>>

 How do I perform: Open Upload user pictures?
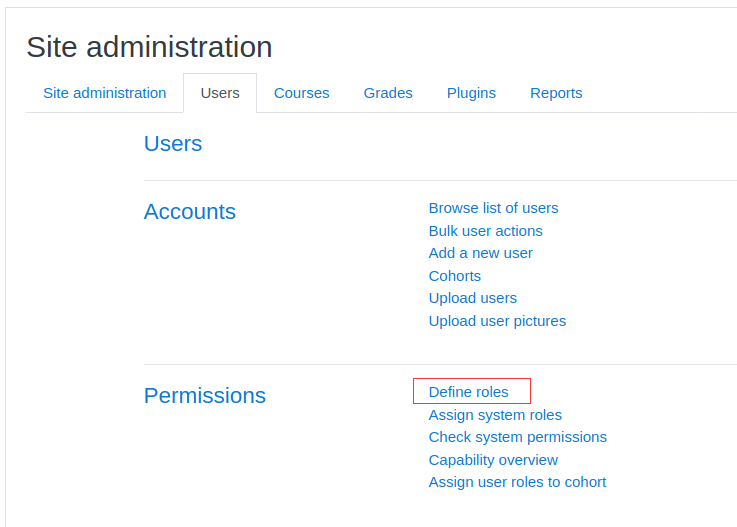(x=497, y=321)
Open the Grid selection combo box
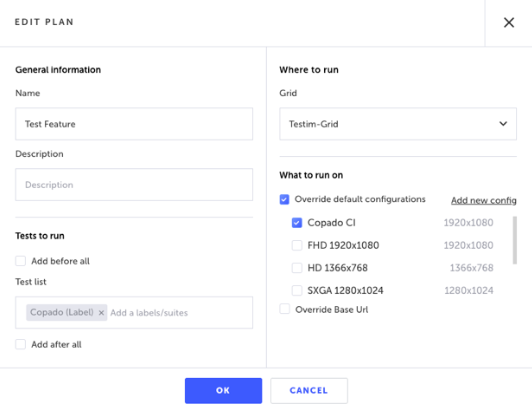The width and height of the screenshot is (532, 411). 398,124
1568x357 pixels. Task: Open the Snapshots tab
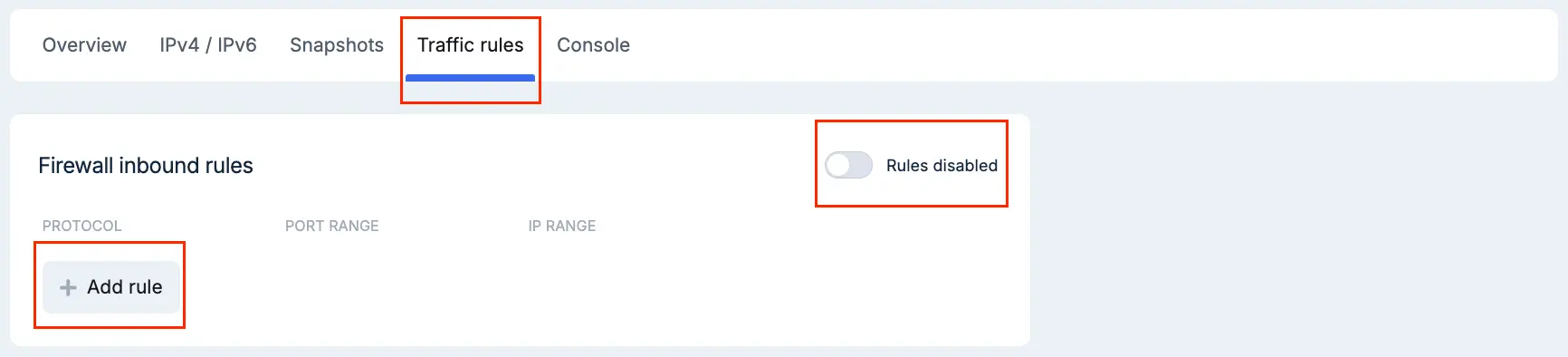[x=337, y=45]
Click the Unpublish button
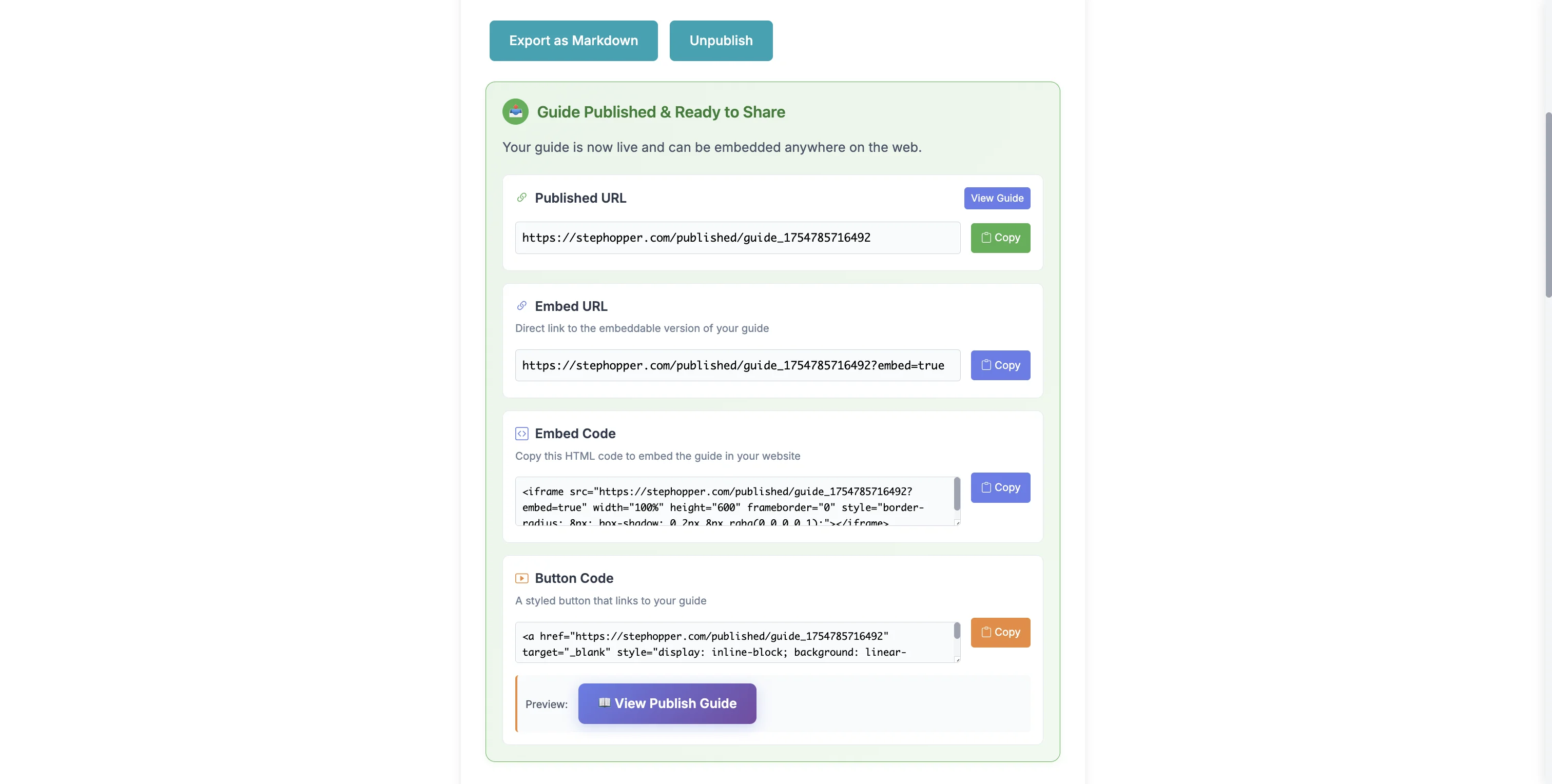1552x784 pixels. (x=721, y=41)
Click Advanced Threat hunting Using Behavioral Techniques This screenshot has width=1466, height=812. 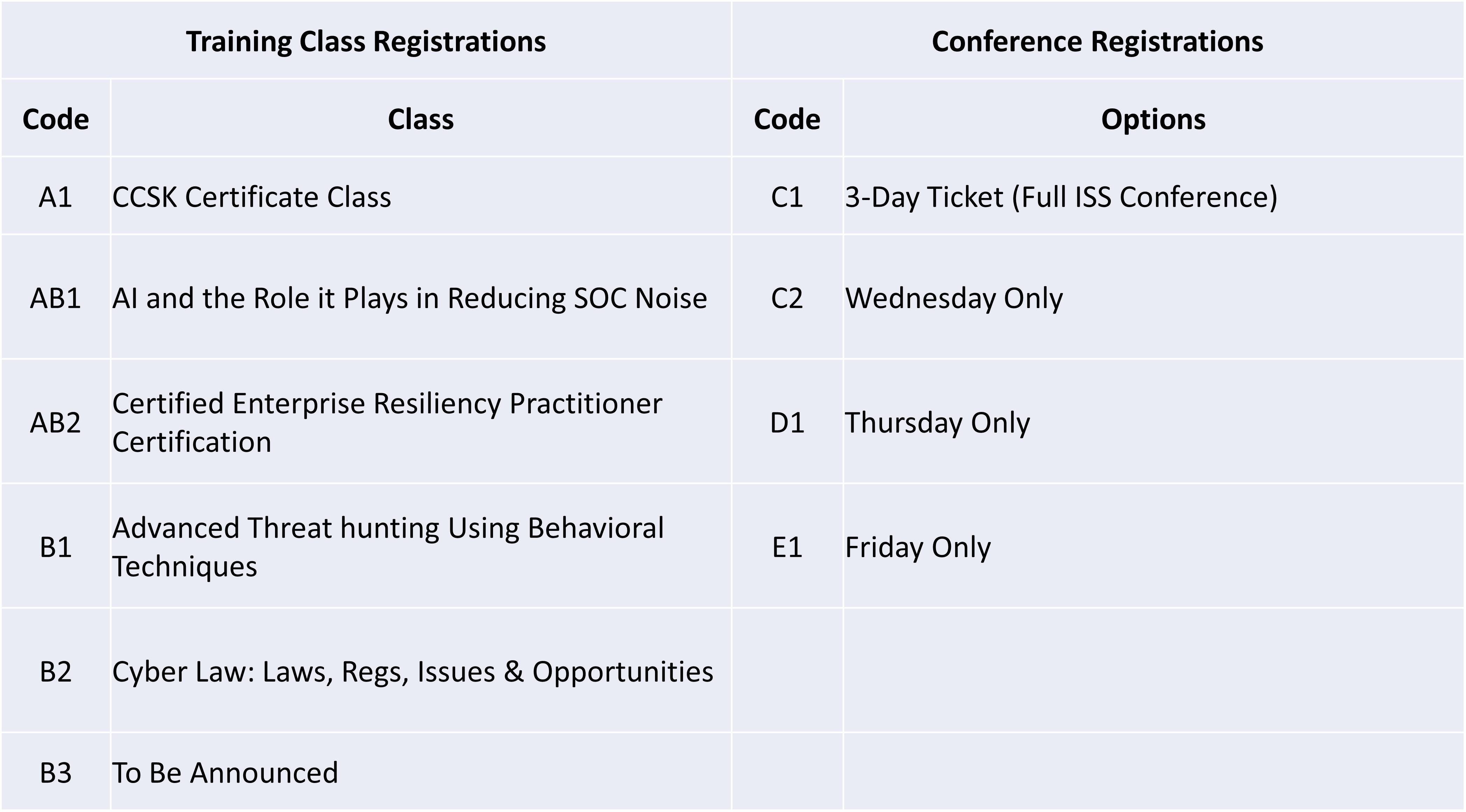(x=421, y=547)
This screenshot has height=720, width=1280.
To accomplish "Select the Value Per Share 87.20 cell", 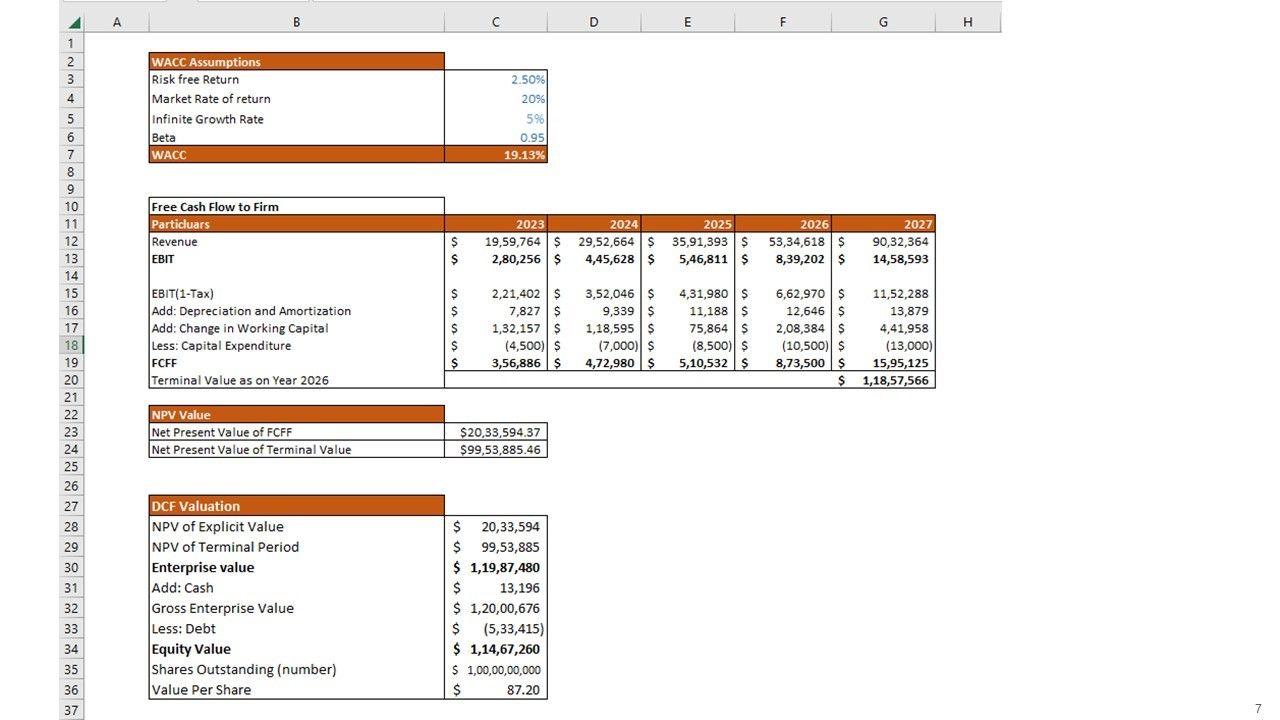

<<

== Work instructions ==
Output exactly and only the lines from the line containing "This screenshot has height=720, width=1280." to the end of the entries, both included, and omit every picture.

== Written answer ==
This screenshot has height=720, width=1280.
To accomplish "Select the Value Per Share 87.20 cell", 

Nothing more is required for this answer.